Tribune

Les chiens ne font pas des chats !

A la question, stupide, souvent posée : le jazz est-il mort ? Il faudrait, en fait et c’est plus rigolo, se poser la question : qu’a enfanté le jazz ?


A la question, stupide, souvent posée : le jazz est-il mort ? Il faudrait, en fait et c’est plus rigolo, se poser la question : qu’a enfanté le jazz ? En l’occurrence, je rentre d’une plongée en apnée, volontaire certes, du visionnage de La nouvelle Star sur la sixième chaîne française. Nous sommes bien loin du jazz et des musiques improvisées ?… Pas si sûr.

En effet, outre les prestations et choix musicaux (imposés ou non par la production), bien supérieurs à ceux de n’importe quelle autre émission de télé-crochet en vogue, on trouve dans la promotion actuelle quelques énergumènes que d’aucuns désignent comme « jazzy » : une chanteuse belge à la voix épurée, tendue, qui tente de s’approprier quelques titres de noblesse à imiter Helen Merrill - en vain puisqu’éliminée, une chanteuse toulousaine à la voix rauque, plus intéressante, qui se rapproche d’Amy Winehouse... et le jeune Benjamin.
Ah, le jeune Benjamin !

Chanteur en devenir, féru de musique, passionné, polyvalent, il est capable de beaucoup de choses.
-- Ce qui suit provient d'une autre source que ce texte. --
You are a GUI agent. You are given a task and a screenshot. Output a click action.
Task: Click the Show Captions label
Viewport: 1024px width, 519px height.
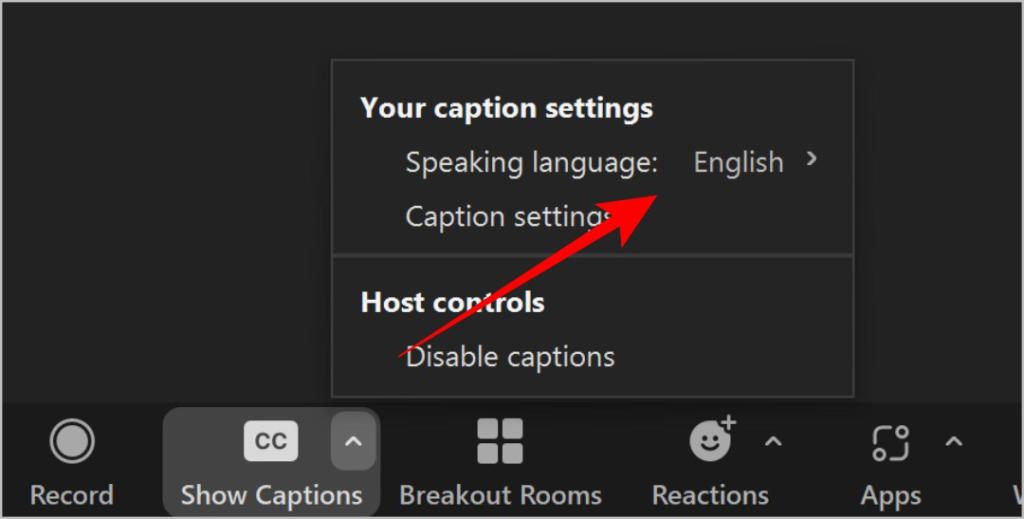tap(272, 495)
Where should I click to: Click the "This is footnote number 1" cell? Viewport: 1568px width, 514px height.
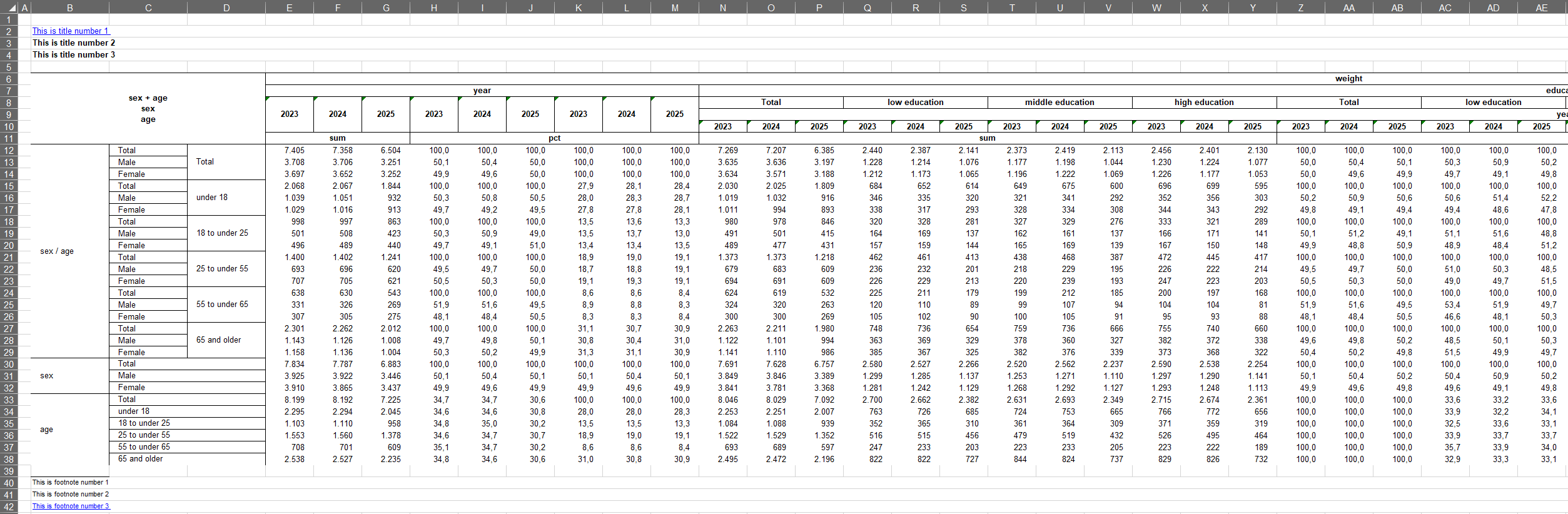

Vocalement, il passe de Frank Sinatra à James Brown sans sourciller. Musicalement, il connaît ses classiques. Et curieusement, ses classiques sont aussi les nôtres (jazz, blues, funk, soul et j’en passe). On dirait qu’il a été bercé dans un univers où la couleur noire domine. Qu’il est initié, qu’il parle la même langue que nous. Comme si sa présence dans ce monde télévisuel et audimatique pouvait se rapprocher d’une forme de résistance, de camouflage.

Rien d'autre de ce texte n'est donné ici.